Coordinated vulnerability disclosure often works this way when flaws are chained. By shipping a partial fix, Microsoft forces would‑be attackers to find or develop a new weapon for the remaining step, raising the bar from “copy‑paste a proof‑of‑concept” to active vulnerability research. Still, administrators should treat July’s patch as an incomplete remedy and plan for another maintenance window in August.
What to Do Now
SharePoint patching is not a simple double‑click installer. Every server in a farm must receive the update, run the SharePoint Products Configuration Wizard (or its command‑line equivalent, PSConfig.exe), and then report the new build number before the farm is considered safe. A machine that shows an installed Windows update but hasn’t finished the SharePoint post‑update configuration is still vulnerable.
1. Apply the correct update packages.
- SharePoint Server Subscription Edition: KB5002882
- SharePoint Server 2019: KB5002883 (plus the language‑pack update KB5002885 if needed)
- SharePoint Enterprise Server 2016: KB5002891 and KB5002892
2. Handle known deployment caveats.
- If your farm uses SharePoint Workflow Manager, install KB5002799 before the cumulative update for Subscription Edition.
- After running the Configuration Wizard on Subscription Edition, Microsoft instructs administrators to set DisableActorTokenAudienceValidation to true via PowerShell. This disables a new defense‑in‑depth validation feature still under development that can cause a regression; existing token validation checks remain in place. Document this step and include it in your change plan—do not skip it.
3. Update every server in the farm.
Each front‑end, application, and search server needs the packages and the Configuration Wizard run. A partially updated farm is exploitable if an attacker reaches a vulnerable entry point. Rotate servers out of load‑balancer rotation individually, patch and configure them, then bring them back once the build number proves the update took effect.

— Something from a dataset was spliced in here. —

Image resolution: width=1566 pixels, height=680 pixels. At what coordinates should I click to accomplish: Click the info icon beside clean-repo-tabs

4. Verify the new build numbers.
Use Central Administration or Get-SPProduct -Local in PowerShell. The expected builds after July 2026 are:
- Subscription Edition: 16.0.19725.20434
- 2019: 16.0.10417.20175
- 2016: 16.0.5561.1001
5. Test and monitor.
After patching, test core workflows, custom solutions, and authentication scenarios. Review SharePoint and IIS logs for unusual access patterns, especially authentication events that map to privileged identities from unexpected IP addresses.
6. Reduce exposure—especially for unsupported versions.

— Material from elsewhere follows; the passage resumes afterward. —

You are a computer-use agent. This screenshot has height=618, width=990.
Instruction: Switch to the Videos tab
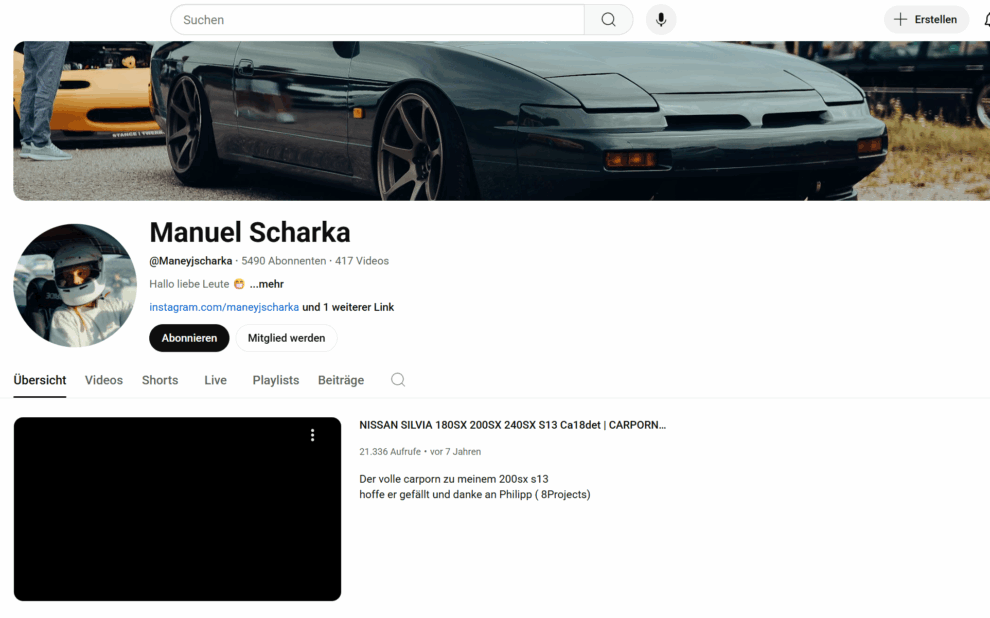point(104,380)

- Remove direct internet access to SharePoint farms if at all possible. Use VPNs, reverse proxies with strict rules, or Azure AD Application Proxy to control ingress.

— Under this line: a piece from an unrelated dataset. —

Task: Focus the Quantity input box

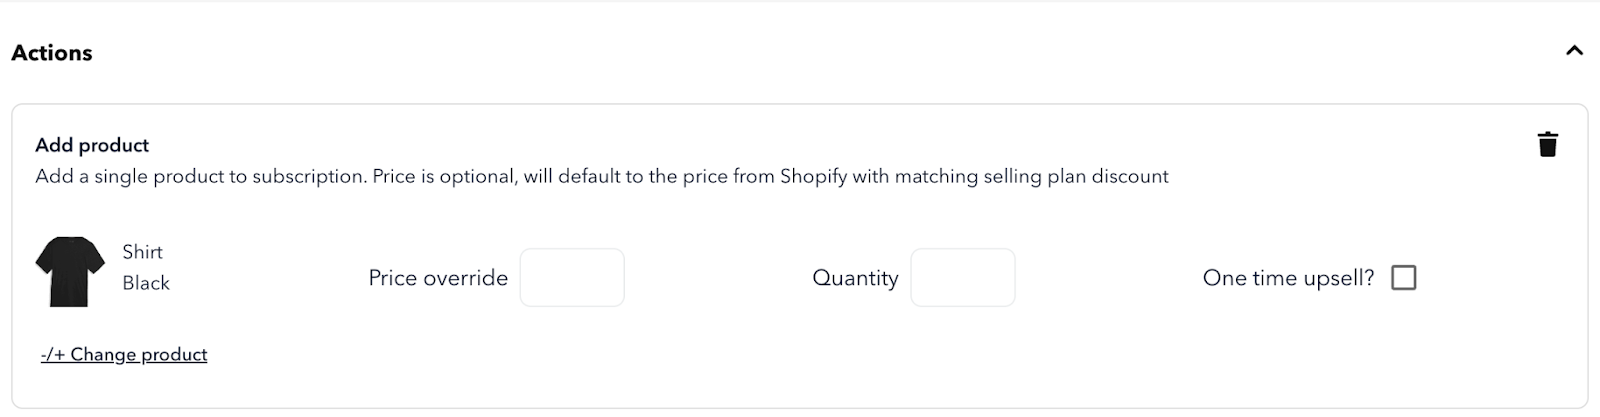Action: [x=963, y=277]
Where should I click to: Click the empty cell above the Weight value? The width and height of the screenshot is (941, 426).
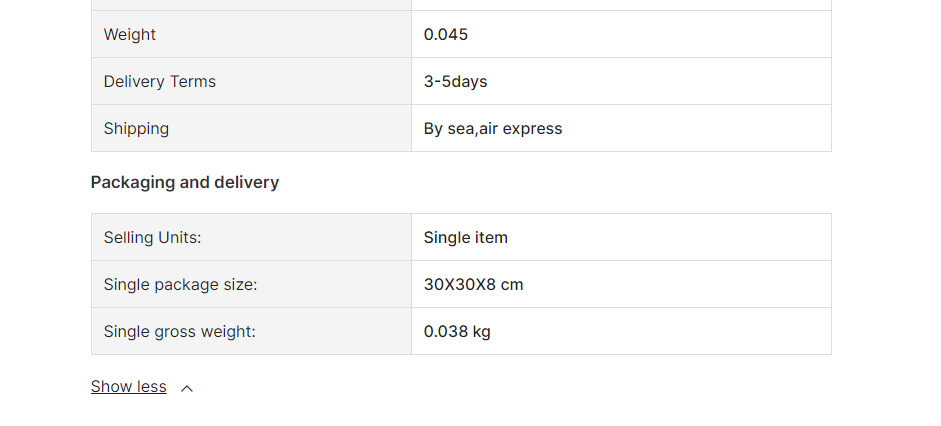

- Audit and remove unnecessary accounts. Eliminate old site collection administrators and service accounts that are no longer needed.
- Enable‑intensive logging for authentication events, and set alerts for any activity from administrative accounts during anomalous hours.
7. Plan for the next patch.
August 2026 will bring the RCE fix. Schedule a maintenance window now. If you postponed the July update, you’ll need to apply both the July and August packages together and run the Configuration Wizard twice.
Outlook
Until Rapid7 publishes the full technical write‑up—which could happen as early as mid‑August, sooner if exploitation appears—the only trustworthy defense is a completed July patch on every SharePoint server in your organization. Organizations still running SharePoint 2016 or 2019 should treat the July update as a last‑resort security blanket and begin migration planning in earnest, because unsupported server software running in a production network is an invitation that becomes impossible to decline after the August RCE details land.
SharePoint Online users can sit this one out. For everyone else, the clock is already ticking on both the patching week and the countdown to the second half of the attack chain.